Extracted data entries:

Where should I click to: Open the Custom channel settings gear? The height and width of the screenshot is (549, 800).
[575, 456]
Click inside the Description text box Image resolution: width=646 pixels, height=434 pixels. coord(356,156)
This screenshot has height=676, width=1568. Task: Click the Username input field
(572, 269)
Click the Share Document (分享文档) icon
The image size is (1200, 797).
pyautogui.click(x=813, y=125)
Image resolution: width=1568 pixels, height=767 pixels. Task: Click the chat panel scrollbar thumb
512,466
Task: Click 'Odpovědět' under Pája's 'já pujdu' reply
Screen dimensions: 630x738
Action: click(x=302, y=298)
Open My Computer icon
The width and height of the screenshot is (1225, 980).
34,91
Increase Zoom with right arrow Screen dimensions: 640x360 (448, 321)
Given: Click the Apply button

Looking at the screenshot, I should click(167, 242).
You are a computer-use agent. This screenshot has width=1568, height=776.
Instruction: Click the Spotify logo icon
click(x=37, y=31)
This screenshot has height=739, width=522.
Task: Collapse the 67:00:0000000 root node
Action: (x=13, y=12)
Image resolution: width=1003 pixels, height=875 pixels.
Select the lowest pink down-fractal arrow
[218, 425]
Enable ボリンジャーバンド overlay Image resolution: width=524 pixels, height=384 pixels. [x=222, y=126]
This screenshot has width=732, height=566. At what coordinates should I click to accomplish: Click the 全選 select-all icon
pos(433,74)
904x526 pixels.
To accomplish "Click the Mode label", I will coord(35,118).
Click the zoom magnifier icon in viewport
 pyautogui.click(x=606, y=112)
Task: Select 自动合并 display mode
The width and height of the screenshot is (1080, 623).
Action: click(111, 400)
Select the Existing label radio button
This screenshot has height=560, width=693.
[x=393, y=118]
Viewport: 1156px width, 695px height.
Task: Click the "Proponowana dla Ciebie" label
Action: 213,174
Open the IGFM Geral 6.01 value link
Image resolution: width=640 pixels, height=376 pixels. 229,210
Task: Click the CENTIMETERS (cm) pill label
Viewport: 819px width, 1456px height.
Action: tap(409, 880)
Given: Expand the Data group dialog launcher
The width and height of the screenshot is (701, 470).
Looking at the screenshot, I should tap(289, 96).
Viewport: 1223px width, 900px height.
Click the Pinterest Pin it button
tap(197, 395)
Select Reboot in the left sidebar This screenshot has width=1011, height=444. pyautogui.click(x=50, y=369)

▶ WHAT TO WORK ON
All the lines above must be output exactly, with none omitted.

▶ EXPECTED ANSWER
Where should I click to: Open the Custom channel settings gear? The height and width of the screenshot is (549, 800).
[575, 456]
Click inside the Description text box Image resolution: width=646 pixels, height=434 pixels. coord(356,156)
This screenshot has height=676, width=1568. Task: Click the Username input field
(572, 269)
Click the Share Document (分享文档) icon
The image size is (1200, 797).
pyautogui.click(x=813, y=125)
Image resolution: width=1568 pixels, height=767 pixels. Task: Click the chat panel scrollbar thumb
512,466
Task: Click 'Odpovědět' under Pája's 'já pujdu' reply
Screen dimensions: 630x738
Action: click(x=302, y=298)
Open My Computer icon
The width and height of the screenshot is (1225, 980).
34,91
Increase Zoom with right arrow Screen dimensions: 640x360 (448, 321)
Given: Click the Apply button

Looking at the screenshot, I should click(167, 242).
You are a computer-use agent. This screenshot has width=1568, height=776.
Instruction: Click the Spotify logo icon
click(x=37, y=31)
This screenshot has height=739, width=522.
Task: Collapse the 67:00:0000000 root node
Action: (x=13, y=12)
Image resolution: width=1003 pixels, height=875 pixels.
Select the lowest pink down-fractal arrow
[218, 425]
Enable ボリンジャーバンド overlay Image resolution: width=524 pixels, height=384 pixels. [x=222, y=126]
This screenshot has width=732, height=566. At what coordinates should I click to accomplish: Click the 全選 select-all icon
pos(433,74)
904x526 pixels.
To accomplish "Click the Mode label", I will coord(35,118).
Click the zoom magnifier icon in viewport
 pyautogui.click(x=606, y=112)
Task: Select 自动合并 display mode
The width and height of the screenshot is (1080, 623).
Action: click(111, 400)
Select the Existing label radio button
This screenshot has height=560, width=693.
[x=393, y=118]
Viewport: 1156px width, 695px height.
Task: Click the "Proponowana dla Ciebie" label
Action: 213,174
Open the IGFM Geral 6.01 value link
Image resolution: width=640 pixels, height=376 pixels. 229,210
Task: Click the CENTIMETERS (cm) pill label
Viewport: 819px width, 1456px height.
Action: tap(409, 880)
Given: Expand the Data group dialog launcher
The width and height of the screenshot is (701, 470).
Looking at the screenshot, I should tap(289, 96).
Viewport: 1223px width, 900px height.
Click the Pinterest Pin it button
tap(197, 395)
Select Reboot in the left sidebar This screenshot has width=1011, height=444. pyautogui.click(x=50, y=369)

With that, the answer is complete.